[Data records Boundary: Start]

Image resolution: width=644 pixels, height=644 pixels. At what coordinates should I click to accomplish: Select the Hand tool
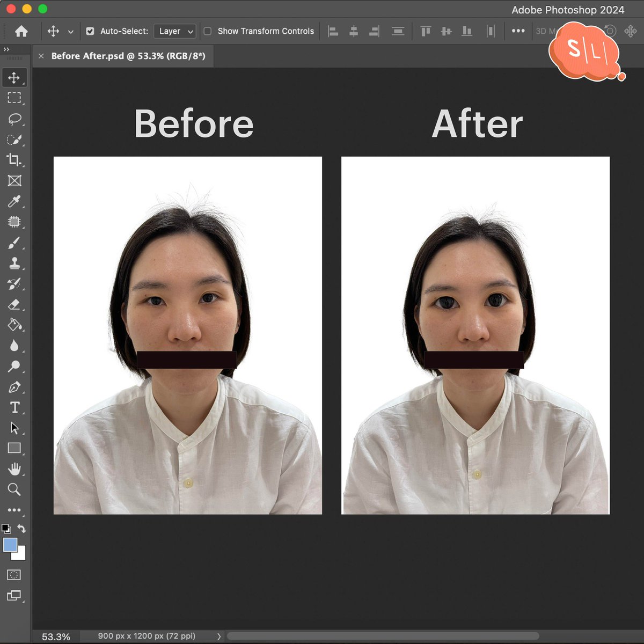tap(14, 470)
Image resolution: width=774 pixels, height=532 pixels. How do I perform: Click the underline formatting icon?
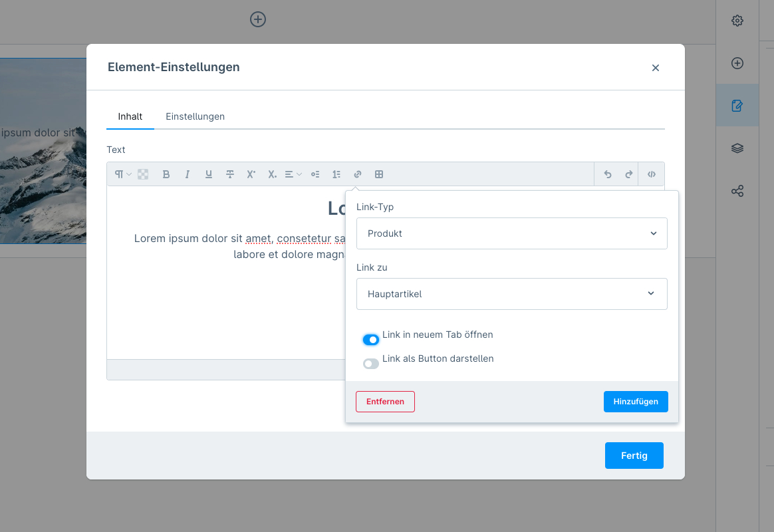click(209, 174)
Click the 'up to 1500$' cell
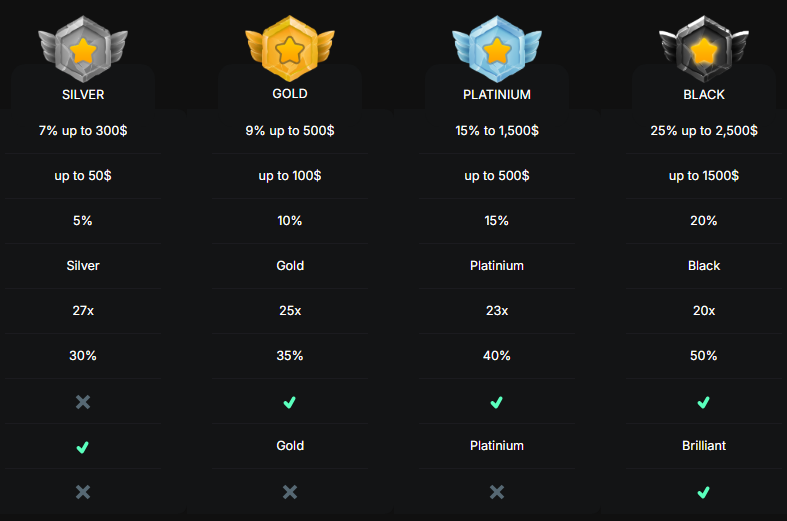Viewport: 787px width, 521px height. coord(704,176)
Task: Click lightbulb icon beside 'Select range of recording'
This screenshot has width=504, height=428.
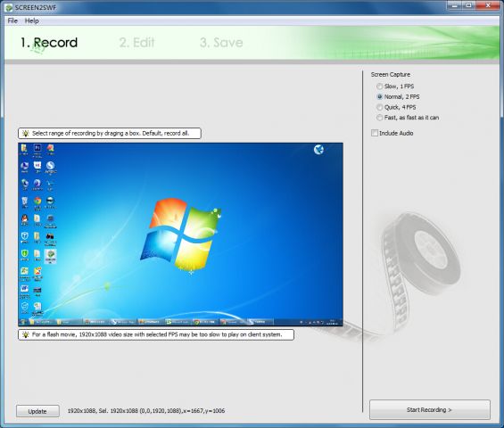Action: click(x=26, y=134)
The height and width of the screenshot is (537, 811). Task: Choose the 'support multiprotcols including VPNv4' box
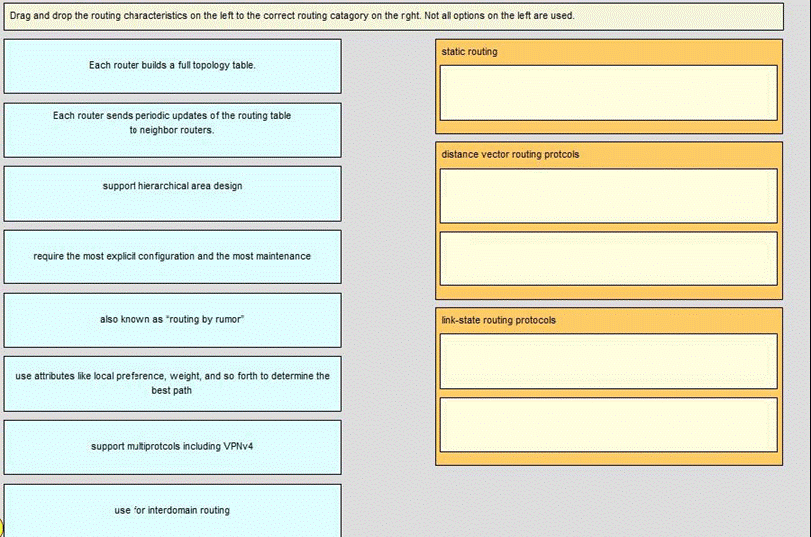pos(172,446)
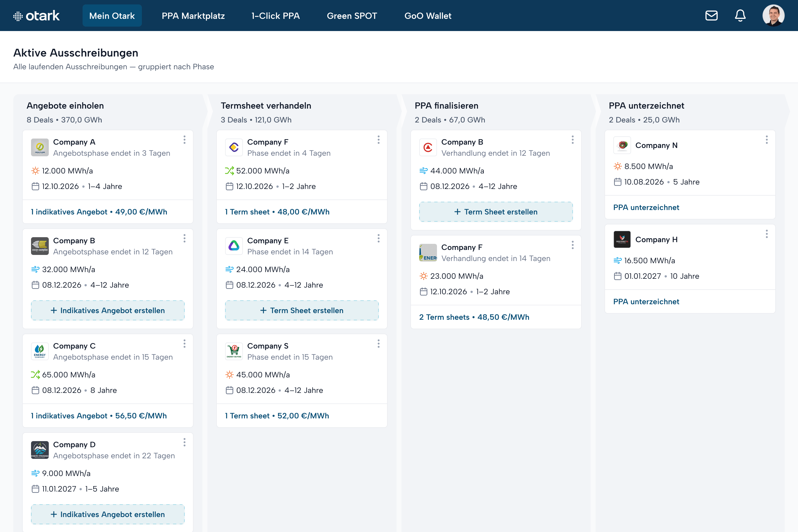
Task: Open Company N card three-dot menu
Action: tap(766, 140)
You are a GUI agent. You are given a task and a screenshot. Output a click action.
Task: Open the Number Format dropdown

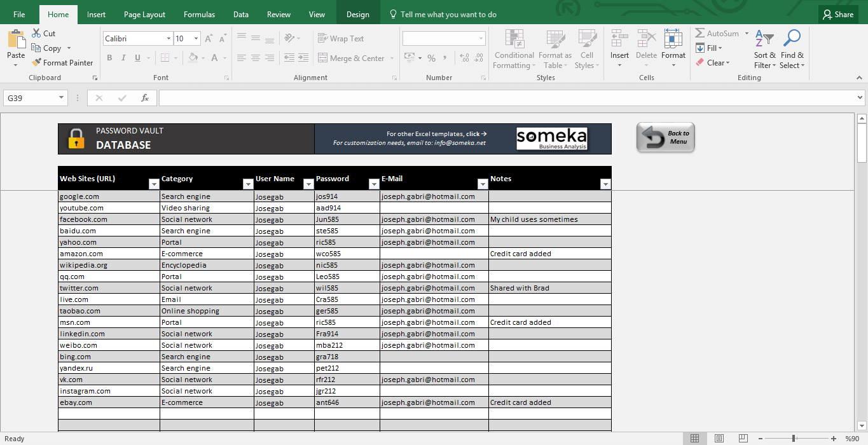[x=444, y=38]
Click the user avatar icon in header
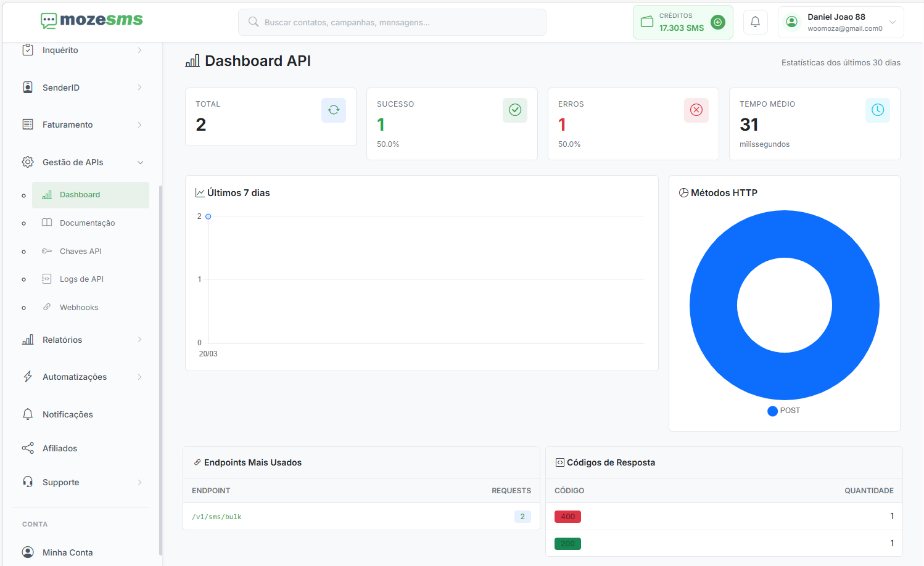The height and width of the screenshot is (566, 924). coord(791,22)
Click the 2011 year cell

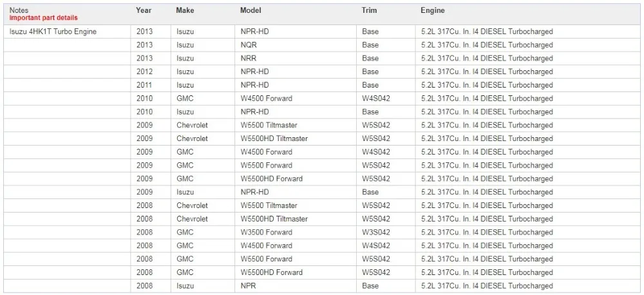tap(150, 85)
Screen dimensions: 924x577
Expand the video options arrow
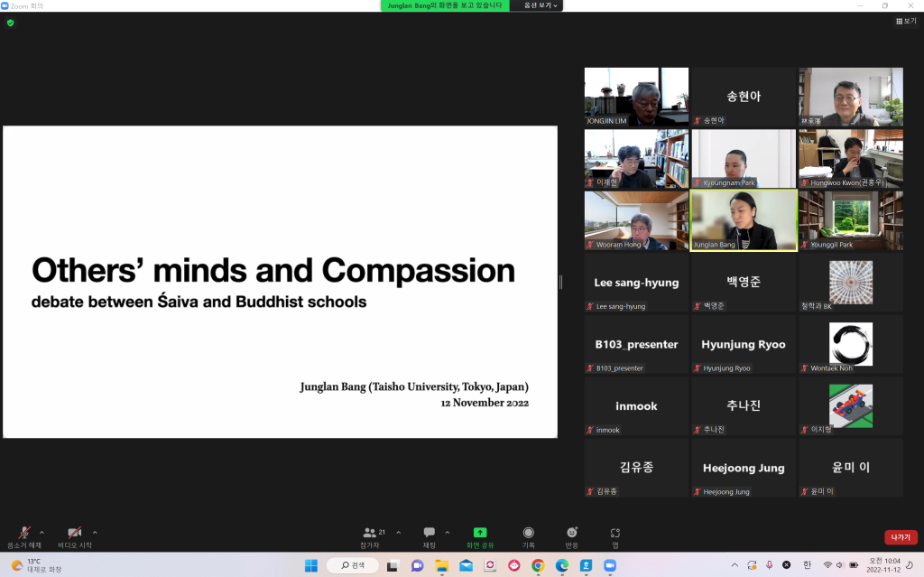click(95, 532)
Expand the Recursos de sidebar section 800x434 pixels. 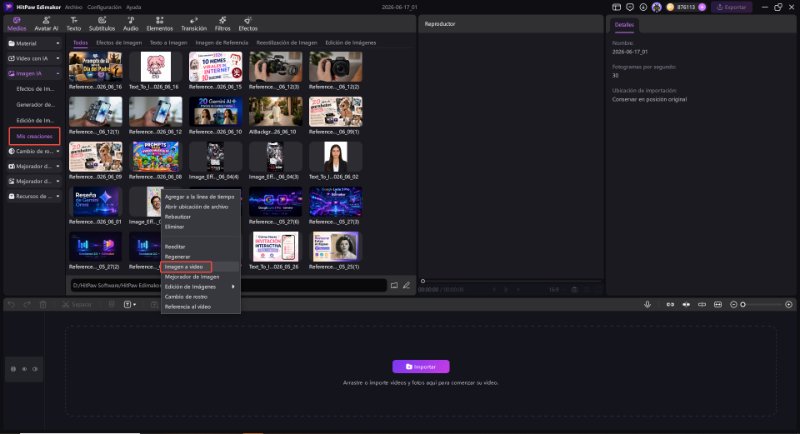34,196
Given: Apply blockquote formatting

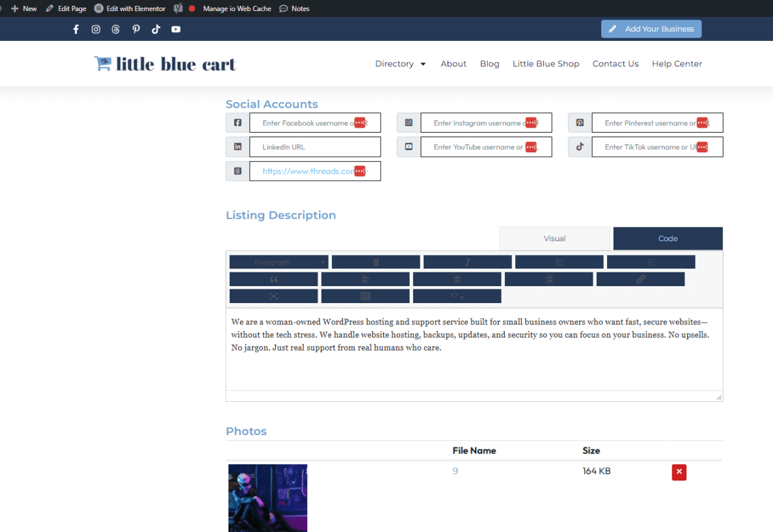Looking at the screenshot, I should coord(273,278).
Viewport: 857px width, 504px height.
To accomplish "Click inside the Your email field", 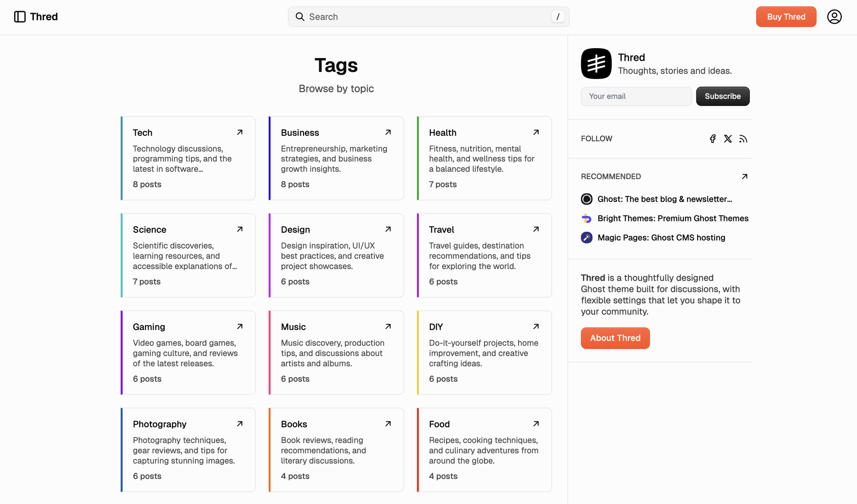I will tap(636, 96).
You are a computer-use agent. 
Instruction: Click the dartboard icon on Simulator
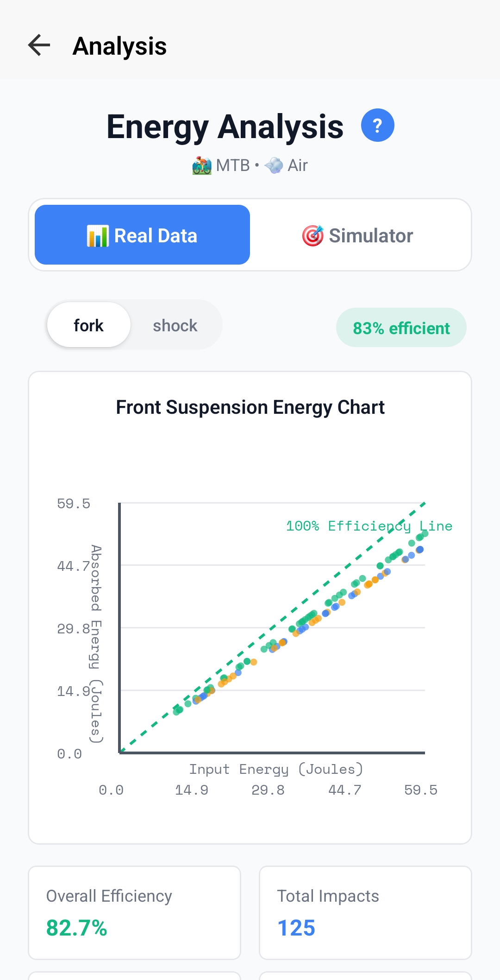point(313,235)
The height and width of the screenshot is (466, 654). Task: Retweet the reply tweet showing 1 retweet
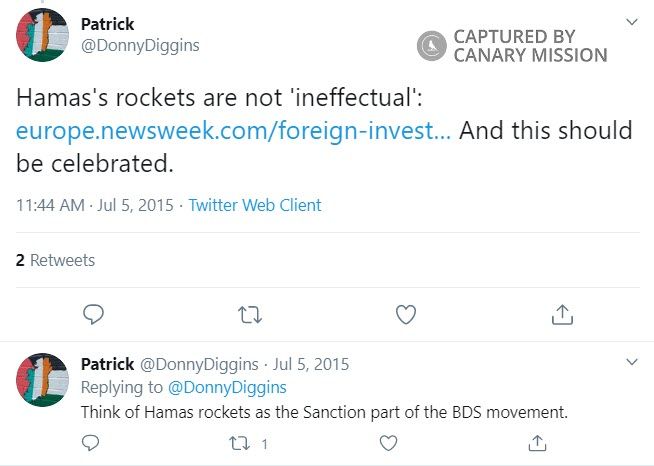pyautogui.click(x=239, y=442)
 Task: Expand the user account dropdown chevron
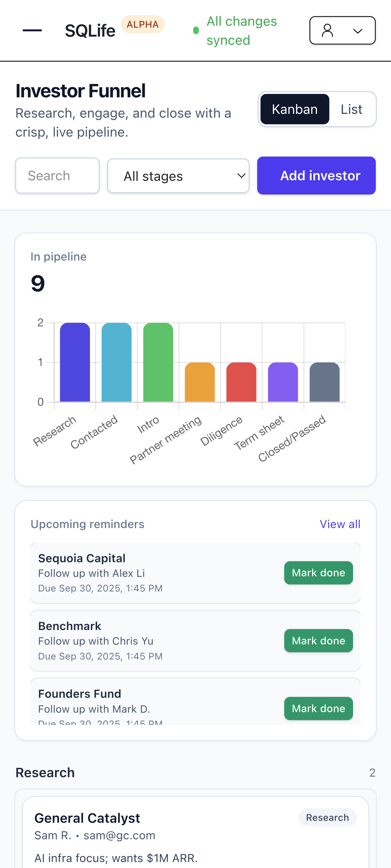pos(357,31)
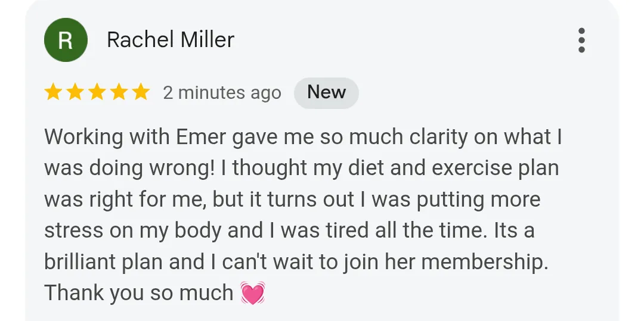Click the word "Emer" in the review

click(202, 137)
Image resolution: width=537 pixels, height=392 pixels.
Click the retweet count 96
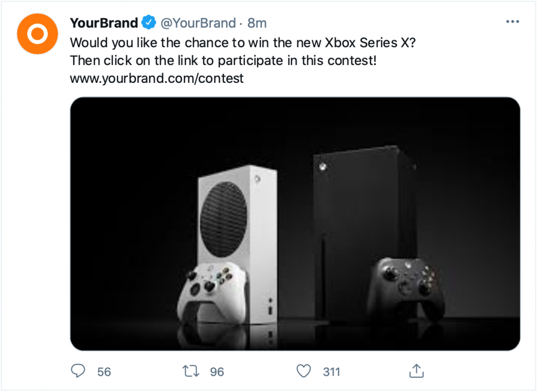pos(217,372)
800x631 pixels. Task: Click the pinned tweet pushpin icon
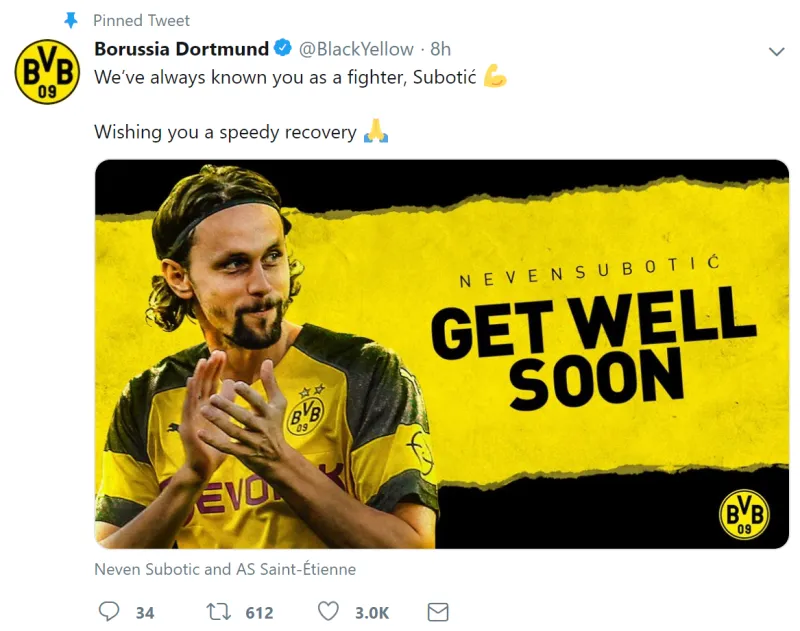71,20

[Data records Boundary: End]

Required action:
Search the entries for the string "agent" and return each line where it turns up.

Expected answer:
You are a GUI agent. You are given a task and a screenshot. Output a click action.
You are a computer-use agent. 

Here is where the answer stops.